_题目_:
能否把从包含“Where should I click to: Click the plus”的那一行到记录末尾的这一段（首尾两行都算在内）连同请求原样重写一遍，并在答案里的每个坐标数值上都加93？

▼

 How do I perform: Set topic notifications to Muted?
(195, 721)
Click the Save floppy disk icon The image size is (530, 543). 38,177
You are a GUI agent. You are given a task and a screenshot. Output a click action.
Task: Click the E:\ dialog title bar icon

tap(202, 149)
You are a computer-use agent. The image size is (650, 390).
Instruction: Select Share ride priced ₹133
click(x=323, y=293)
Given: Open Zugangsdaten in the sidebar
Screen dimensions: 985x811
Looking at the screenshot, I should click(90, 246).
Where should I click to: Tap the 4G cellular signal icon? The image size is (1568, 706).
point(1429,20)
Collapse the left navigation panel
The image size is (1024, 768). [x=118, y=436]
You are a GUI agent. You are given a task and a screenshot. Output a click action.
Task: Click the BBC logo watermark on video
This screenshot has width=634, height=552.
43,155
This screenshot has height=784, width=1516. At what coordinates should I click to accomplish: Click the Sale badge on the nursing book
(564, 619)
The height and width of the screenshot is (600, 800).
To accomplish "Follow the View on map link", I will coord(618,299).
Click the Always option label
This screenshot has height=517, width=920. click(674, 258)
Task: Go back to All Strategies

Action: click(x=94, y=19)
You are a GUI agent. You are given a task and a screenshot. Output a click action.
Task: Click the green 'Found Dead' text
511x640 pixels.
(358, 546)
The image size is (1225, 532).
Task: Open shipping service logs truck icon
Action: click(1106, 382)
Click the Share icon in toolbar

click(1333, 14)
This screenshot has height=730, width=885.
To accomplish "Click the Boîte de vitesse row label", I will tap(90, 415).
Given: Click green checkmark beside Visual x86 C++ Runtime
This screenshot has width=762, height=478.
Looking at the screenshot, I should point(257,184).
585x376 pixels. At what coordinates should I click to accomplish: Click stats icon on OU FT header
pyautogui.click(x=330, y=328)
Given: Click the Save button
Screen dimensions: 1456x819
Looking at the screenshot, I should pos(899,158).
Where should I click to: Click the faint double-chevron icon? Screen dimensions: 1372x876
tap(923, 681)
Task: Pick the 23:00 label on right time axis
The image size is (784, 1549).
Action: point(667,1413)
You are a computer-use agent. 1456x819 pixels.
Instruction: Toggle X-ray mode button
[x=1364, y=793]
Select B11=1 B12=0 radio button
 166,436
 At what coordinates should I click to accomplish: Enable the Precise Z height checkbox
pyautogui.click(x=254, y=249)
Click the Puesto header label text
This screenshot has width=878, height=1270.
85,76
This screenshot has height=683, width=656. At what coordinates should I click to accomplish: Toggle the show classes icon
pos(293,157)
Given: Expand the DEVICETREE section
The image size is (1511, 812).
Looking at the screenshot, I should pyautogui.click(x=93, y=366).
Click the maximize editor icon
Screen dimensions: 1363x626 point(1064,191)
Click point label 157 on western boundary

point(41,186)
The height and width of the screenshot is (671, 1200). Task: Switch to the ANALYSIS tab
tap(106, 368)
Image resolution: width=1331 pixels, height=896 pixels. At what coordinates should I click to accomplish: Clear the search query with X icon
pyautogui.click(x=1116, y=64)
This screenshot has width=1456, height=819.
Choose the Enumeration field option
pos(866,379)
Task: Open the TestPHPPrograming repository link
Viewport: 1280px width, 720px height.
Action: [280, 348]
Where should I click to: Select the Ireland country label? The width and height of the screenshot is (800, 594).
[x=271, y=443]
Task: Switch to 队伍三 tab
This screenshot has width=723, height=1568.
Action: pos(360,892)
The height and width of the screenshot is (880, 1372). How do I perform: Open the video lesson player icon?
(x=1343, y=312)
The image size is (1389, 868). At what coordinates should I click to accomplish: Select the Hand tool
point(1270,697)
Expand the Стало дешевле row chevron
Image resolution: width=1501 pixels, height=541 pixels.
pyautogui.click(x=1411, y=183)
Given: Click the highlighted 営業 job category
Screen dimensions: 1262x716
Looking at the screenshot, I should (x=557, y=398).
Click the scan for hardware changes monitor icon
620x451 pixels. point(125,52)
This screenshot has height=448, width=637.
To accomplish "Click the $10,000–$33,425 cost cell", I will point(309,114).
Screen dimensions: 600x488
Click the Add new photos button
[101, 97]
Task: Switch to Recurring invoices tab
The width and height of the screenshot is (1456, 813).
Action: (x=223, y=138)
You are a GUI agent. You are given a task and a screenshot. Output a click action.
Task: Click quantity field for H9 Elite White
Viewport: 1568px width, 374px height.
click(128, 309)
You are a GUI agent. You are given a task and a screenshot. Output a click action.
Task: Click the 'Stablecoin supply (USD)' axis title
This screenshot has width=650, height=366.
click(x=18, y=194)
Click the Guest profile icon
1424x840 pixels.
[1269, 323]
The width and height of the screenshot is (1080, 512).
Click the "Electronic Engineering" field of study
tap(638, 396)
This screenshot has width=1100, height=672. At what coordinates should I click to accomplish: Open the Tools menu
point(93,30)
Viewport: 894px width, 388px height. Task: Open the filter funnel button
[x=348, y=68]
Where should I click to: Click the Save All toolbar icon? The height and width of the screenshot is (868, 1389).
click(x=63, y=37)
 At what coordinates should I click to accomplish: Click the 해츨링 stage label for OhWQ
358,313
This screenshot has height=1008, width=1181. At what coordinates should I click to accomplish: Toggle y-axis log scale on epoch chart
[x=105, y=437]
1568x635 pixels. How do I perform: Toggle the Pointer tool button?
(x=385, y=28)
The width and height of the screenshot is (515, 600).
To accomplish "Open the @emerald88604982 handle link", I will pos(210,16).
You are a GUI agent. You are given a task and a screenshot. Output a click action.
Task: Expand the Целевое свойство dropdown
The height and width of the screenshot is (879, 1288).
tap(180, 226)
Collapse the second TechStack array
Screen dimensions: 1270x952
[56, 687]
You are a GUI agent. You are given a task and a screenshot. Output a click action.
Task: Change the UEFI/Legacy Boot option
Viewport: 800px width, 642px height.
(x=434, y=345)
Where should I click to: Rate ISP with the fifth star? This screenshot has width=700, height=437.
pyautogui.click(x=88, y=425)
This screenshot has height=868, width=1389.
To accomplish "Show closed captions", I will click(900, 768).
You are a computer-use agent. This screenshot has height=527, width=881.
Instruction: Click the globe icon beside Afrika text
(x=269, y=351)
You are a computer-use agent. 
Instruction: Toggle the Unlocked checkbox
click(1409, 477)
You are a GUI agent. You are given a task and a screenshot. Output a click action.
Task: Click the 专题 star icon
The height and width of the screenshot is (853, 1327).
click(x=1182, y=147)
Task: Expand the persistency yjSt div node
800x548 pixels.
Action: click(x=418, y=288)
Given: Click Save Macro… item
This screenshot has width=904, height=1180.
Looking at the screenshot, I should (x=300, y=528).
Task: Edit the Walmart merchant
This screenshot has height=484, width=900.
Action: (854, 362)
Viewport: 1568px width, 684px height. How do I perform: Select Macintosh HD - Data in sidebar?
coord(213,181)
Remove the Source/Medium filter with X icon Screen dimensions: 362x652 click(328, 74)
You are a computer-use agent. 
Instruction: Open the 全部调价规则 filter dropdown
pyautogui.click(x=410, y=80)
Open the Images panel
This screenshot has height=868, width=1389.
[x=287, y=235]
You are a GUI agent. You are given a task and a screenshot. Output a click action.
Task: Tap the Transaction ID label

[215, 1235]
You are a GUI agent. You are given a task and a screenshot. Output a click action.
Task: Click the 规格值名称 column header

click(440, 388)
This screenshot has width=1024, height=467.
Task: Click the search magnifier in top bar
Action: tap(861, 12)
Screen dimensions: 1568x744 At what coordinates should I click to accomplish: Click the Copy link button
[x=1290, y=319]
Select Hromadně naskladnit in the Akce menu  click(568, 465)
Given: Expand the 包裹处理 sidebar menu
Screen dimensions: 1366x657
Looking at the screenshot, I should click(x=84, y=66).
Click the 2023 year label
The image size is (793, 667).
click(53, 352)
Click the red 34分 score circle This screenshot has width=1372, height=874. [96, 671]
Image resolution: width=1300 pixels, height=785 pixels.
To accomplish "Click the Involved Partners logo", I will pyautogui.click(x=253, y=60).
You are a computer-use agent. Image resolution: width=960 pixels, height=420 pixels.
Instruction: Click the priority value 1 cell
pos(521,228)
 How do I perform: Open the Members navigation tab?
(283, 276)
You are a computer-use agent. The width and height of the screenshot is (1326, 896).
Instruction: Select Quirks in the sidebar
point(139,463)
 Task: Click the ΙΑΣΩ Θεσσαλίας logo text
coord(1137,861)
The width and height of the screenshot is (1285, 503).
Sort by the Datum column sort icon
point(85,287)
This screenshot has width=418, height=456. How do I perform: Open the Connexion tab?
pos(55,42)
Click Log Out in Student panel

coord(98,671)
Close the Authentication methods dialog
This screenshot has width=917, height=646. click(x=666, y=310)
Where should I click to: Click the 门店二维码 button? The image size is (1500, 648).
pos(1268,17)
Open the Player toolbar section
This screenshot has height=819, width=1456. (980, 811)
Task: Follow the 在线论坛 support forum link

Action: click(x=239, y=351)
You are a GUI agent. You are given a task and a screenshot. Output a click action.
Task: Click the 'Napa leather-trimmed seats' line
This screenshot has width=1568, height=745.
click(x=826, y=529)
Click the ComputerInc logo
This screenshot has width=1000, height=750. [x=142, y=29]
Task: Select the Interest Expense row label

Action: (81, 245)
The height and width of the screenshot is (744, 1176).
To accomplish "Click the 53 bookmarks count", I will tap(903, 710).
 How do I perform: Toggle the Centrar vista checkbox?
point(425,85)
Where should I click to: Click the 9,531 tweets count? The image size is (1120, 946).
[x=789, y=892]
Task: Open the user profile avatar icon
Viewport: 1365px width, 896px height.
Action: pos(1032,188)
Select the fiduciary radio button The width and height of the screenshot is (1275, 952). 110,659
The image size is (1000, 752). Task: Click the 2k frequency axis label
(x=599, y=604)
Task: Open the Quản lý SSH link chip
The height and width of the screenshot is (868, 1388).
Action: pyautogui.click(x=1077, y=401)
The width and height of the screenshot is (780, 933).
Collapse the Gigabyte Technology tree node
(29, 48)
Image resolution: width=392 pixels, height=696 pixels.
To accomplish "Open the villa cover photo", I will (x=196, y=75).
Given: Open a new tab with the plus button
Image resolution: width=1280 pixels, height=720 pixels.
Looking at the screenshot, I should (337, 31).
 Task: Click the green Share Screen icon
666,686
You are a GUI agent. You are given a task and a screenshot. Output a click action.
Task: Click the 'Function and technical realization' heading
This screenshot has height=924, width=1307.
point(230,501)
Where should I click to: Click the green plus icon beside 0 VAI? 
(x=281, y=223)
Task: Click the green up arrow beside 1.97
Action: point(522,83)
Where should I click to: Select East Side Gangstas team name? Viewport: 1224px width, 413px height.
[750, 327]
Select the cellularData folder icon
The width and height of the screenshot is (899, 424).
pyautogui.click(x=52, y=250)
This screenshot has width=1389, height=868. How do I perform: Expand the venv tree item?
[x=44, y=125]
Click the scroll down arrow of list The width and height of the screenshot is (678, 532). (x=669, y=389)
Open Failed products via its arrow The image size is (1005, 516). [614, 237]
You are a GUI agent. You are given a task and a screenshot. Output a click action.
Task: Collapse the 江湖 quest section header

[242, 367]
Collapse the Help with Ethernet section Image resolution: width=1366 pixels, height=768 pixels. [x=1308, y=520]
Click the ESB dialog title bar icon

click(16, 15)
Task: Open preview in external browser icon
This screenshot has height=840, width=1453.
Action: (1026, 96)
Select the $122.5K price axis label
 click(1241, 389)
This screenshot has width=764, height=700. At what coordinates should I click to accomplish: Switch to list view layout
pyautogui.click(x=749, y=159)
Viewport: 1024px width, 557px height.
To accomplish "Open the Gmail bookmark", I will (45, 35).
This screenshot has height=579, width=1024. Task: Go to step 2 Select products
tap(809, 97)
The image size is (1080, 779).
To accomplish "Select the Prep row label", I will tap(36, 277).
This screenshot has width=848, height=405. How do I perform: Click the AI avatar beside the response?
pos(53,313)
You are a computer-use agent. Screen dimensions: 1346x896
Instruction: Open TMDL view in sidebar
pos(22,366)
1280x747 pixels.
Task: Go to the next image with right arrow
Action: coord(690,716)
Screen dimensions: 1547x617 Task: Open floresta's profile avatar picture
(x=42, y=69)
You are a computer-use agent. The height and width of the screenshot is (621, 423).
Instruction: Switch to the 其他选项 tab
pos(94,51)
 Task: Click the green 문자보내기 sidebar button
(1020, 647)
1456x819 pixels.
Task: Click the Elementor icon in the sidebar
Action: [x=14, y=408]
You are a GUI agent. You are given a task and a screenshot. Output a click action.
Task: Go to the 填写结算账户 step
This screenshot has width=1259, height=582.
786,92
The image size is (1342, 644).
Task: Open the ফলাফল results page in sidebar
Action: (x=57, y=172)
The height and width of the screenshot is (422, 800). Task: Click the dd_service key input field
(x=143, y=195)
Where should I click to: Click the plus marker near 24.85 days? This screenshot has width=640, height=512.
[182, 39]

▲

_本题解答_:
Where should I click to: Click the plus marker near 24.85 days? This screenshot has width=640, height=512.
[275, 132]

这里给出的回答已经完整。